▶ _Job item_
Render the part of the rows below that opens with the line containing "has height=441, width=934." and closes with the line containing "pyautogui.click(x=595, y=656)" as a Markdown table with the columns Number and Record line. Leave out any blank lines.

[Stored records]
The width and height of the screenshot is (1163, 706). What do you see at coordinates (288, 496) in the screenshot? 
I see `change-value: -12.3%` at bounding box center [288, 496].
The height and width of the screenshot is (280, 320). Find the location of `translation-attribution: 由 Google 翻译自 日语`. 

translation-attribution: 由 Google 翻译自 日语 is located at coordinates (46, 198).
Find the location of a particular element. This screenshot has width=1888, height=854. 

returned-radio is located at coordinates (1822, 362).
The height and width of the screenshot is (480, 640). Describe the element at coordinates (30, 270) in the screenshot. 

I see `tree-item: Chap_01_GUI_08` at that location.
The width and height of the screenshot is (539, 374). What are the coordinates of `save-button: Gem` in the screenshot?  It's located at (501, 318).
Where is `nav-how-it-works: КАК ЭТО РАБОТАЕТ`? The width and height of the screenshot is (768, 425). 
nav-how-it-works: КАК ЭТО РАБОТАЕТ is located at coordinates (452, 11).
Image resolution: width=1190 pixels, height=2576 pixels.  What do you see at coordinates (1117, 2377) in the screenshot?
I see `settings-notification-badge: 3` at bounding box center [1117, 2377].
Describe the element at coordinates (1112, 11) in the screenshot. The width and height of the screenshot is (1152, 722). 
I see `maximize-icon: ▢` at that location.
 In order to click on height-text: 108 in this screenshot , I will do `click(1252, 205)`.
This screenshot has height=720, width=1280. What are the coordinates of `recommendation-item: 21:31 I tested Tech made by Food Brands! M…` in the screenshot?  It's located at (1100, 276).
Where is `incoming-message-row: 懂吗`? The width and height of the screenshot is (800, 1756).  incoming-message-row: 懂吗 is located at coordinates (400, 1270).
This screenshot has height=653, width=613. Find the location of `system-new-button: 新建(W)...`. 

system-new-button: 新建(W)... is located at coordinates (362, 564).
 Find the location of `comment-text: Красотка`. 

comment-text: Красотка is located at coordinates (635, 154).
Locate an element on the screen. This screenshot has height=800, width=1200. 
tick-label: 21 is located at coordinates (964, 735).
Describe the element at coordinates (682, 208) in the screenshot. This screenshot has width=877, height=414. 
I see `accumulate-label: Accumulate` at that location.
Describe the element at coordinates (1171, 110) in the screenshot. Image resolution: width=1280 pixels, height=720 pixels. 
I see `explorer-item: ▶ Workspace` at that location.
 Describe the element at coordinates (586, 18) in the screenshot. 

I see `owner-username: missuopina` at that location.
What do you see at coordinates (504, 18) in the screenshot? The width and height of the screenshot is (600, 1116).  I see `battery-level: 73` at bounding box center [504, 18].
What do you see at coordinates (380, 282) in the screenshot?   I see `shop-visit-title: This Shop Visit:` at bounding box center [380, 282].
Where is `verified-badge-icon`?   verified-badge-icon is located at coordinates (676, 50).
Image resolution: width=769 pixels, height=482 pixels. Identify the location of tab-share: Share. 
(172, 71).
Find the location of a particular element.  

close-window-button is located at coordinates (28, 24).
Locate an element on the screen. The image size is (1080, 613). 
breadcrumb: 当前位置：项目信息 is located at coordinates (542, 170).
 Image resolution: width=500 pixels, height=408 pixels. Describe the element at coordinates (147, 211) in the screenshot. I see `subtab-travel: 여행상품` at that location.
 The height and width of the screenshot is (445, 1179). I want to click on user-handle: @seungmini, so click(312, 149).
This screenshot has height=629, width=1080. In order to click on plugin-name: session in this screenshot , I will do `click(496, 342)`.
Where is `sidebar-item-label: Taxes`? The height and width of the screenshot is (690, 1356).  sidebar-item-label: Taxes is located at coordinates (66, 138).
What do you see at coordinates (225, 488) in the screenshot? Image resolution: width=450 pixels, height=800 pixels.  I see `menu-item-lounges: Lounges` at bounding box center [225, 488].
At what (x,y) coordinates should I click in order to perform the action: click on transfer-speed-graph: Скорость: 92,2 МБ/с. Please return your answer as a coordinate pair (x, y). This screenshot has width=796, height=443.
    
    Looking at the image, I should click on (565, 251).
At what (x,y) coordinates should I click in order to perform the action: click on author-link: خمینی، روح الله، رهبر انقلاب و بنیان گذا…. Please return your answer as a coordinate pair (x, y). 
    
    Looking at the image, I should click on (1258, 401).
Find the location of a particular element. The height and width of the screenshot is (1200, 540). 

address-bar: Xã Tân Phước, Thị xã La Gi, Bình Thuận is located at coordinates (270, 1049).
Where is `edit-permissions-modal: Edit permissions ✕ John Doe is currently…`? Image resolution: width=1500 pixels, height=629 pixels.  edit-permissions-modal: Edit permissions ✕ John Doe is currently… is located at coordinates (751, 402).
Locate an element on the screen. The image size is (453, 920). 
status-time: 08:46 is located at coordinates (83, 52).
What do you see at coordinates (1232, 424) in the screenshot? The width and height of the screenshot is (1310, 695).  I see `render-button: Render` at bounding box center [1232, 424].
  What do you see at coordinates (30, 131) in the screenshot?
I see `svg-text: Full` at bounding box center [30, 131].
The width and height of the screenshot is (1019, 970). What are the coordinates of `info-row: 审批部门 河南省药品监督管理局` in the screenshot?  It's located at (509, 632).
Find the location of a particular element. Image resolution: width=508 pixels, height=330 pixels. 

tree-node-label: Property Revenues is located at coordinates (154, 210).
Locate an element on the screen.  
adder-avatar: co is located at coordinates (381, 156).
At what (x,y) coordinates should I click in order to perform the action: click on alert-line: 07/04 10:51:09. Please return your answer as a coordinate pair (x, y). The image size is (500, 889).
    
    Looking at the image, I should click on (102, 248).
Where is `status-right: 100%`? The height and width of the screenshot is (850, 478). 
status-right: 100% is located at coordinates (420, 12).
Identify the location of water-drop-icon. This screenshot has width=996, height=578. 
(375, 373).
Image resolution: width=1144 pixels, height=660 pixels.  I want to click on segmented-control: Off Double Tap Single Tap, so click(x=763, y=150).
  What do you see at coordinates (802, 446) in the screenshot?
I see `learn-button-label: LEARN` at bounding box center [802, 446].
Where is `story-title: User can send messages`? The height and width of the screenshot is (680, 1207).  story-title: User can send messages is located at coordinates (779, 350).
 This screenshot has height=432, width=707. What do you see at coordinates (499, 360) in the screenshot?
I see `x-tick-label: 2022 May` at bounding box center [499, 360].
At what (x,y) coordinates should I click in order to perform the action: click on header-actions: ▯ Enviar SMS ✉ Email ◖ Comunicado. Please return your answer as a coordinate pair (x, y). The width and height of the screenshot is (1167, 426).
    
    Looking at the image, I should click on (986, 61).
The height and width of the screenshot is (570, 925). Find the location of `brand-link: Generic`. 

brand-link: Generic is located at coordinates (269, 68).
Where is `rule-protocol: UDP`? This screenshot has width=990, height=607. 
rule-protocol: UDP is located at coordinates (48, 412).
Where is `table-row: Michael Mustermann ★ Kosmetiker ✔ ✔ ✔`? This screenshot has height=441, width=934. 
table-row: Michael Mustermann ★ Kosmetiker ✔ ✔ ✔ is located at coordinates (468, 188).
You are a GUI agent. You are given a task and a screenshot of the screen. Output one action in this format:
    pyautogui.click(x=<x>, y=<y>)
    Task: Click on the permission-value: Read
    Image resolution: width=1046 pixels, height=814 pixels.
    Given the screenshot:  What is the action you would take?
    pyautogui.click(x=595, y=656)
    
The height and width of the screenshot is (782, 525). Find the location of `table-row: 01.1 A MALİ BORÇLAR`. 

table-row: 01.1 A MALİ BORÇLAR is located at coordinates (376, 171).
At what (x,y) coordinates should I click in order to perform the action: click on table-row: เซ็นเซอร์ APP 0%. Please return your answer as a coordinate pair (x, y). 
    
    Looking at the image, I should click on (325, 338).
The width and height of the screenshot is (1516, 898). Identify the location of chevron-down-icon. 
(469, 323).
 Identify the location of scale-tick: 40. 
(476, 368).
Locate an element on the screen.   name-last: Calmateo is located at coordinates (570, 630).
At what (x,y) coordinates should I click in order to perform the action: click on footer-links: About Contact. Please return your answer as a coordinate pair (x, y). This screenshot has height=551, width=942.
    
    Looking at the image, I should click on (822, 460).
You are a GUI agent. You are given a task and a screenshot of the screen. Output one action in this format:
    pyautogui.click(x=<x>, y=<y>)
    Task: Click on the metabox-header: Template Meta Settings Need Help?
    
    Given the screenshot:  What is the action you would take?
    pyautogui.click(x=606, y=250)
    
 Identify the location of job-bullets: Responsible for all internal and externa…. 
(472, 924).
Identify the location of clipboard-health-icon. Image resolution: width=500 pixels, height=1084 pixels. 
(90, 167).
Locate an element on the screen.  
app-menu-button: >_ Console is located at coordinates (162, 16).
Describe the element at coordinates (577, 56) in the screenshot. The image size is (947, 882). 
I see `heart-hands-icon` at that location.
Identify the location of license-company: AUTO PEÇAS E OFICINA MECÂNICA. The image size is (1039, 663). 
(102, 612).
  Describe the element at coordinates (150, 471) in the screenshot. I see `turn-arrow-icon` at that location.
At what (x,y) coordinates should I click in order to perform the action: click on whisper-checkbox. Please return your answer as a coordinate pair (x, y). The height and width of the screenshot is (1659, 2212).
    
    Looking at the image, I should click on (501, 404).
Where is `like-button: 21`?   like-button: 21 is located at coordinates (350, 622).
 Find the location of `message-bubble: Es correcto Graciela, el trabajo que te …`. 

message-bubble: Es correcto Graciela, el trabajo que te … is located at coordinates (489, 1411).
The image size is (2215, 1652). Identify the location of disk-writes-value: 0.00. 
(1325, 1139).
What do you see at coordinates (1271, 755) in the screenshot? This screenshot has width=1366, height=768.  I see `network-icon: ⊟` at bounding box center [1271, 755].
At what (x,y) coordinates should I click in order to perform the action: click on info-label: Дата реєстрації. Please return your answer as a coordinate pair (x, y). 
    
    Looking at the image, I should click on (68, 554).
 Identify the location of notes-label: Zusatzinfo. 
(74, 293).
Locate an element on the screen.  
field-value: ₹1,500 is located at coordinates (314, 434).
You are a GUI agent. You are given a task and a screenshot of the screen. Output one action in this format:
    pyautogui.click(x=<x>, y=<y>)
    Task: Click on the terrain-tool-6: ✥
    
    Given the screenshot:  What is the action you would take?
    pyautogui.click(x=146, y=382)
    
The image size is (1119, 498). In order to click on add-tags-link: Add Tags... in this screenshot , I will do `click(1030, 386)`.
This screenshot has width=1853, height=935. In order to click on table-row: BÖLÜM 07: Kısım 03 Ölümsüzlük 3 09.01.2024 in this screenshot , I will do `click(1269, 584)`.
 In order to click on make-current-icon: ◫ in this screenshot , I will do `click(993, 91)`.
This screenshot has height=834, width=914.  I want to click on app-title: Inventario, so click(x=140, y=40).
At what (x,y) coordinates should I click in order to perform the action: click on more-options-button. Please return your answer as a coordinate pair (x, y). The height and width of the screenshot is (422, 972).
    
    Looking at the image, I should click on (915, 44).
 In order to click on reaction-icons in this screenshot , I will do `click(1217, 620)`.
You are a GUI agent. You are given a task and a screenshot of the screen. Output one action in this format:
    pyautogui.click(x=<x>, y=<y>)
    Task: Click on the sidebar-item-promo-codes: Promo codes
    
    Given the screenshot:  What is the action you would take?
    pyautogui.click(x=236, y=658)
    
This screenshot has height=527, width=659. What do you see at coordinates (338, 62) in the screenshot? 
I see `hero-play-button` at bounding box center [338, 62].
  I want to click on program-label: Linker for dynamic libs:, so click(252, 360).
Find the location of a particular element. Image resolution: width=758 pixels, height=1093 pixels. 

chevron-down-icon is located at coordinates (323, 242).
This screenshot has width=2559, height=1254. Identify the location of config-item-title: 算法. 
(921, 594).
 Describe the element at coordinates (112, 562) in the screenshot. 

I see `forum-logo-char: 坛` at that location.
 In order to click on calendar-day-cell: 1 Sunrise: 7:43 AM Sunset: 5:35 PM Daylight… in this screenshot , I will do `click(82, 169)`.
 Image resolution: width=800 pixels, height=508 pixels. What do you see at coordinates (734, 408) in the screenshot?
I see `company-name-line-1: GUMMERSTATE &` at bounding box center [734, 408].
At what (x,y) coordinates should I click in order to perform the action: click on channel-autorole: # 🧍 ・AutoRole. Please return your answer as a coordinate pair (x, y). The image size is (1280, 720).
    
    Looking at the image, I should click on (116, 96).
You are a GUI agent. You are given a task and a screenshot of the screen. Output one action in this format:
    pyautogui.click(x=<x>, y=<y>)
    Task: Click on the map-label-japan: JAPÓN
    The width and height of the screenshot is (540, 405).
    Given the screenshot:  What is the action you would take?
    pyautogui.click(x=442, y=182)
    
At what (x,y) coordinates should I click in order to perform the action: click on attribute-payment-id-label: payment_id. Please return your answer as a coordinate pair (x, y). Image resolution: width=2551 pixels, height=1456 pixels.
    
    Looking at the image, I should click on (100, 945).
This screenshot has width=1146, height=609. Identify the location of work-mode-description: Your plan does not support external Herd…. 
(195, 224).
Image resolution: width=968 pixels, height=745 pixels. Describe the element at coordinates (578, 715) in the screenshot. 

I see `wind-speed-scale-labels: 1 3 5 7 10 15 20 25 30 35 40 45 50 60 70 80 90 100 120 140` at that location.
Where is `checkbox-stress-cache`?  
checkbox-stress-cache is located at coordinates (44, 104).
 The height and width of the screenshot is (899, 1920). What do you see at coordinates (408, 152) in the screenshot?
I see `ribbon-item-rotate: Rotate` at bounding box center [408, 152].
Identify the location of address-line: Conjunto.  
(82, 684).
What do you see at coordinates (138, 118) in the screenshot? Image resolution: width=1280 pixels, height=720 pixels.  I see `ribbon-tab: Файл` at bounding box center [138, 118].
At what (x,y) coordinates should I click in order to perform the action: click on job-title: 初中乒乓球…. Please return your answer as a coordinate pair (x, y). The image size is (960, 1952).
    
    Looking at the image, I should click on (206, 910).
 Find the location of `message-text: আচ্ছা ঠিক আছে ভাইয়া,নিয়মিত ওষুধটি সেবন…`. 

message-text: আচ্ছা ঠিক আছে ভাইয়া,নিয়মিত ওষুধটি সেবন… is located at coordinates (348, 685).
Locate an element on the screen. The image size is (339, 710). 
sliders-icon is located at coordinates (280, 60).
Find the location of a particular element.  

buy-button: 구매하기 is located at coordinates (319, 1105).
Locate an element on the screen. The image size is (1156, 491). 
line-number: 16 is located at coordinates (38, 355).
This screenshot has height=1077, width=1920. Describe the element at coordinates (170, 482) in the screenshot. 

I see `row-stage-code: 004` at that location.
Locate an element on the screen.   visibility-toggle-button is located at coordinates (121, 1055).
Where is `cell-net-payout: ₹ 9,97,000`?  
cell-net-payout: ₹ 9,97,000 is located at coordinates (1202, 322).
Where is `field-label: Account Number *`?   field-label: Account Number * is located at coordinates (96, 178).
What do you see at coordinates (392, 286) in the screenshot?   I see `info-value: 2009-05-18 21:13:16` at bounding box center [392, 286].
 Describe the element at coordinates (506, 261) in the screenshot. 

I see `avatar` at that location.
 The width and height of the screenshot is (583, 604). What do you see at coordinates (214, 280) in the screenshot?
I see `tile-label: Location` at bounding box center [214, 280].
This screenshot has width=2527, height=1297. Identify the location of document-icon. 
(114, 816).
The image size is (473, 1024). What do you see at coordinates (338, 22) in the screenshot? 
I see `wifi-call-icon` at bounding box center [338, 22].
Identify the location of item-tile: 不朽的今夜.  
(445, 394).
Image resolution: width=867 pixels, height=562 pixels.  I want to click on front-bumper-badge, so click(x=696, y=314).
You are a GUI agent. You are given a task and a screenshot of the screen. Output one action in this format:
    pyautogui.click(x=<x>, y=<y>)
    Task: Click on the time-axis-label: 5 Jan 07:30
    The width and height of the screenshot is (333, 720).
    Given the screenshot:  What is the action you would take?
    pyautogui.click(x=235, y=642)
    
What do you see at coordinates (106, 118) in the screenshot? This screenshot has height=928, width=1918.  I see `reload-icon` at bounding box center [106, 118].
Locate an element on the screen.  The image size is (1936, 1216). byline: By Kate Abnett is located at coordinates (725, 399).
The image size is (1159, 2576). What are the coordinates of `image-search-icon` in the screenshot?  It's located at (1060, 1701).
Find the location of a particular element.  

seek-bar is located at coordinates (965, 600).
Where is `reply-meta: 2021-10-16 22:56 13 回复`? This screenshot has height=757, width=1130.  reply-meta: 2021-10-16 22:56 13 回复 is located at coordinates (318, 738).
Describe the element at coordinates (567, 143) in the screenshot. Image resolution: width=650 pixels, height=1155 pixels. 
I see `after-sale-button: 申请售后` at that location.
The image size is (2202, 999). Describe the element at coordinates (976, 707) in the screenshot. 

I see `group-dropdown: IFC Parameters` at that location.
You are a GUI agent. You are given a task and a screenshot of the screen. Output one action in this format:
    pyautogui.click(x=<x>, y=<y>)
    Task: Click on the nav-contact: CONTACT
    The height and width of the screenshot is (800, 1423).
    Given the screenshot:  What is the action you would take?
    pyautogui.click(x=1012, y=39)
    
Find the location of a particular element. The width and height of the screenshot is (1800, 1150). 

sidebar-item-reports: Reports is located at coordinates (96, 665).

▶ _Exercise output_
| Number | Record line |
|---|---|
| 1 | Where is `table-row: Michael Mustermann ★ Kosmetiker ✔ ✔ ✔`? This screenshot has height=441, width=934.  |
| 2 | table-row: Michael Mustermann ★ Kosmetiker ✔ ✔ ✔ is located at coordinates (468, 188). |
| 3 | You are a GUI agent. You are given a task and a screenshot of the screen. Output one action in this format: |
| 4 |     pyautogui.click(x=<x>, y=<y>) |
| 5 |     Task: Click on the permission-value: Read |
| 6 |     Image resolution: width=1046 pixels, height=814 pixels. |
| 7 |     Given the screenshot:  What is the action you would take? |
| 8 |     pyautogui.click(x=595, y=656) |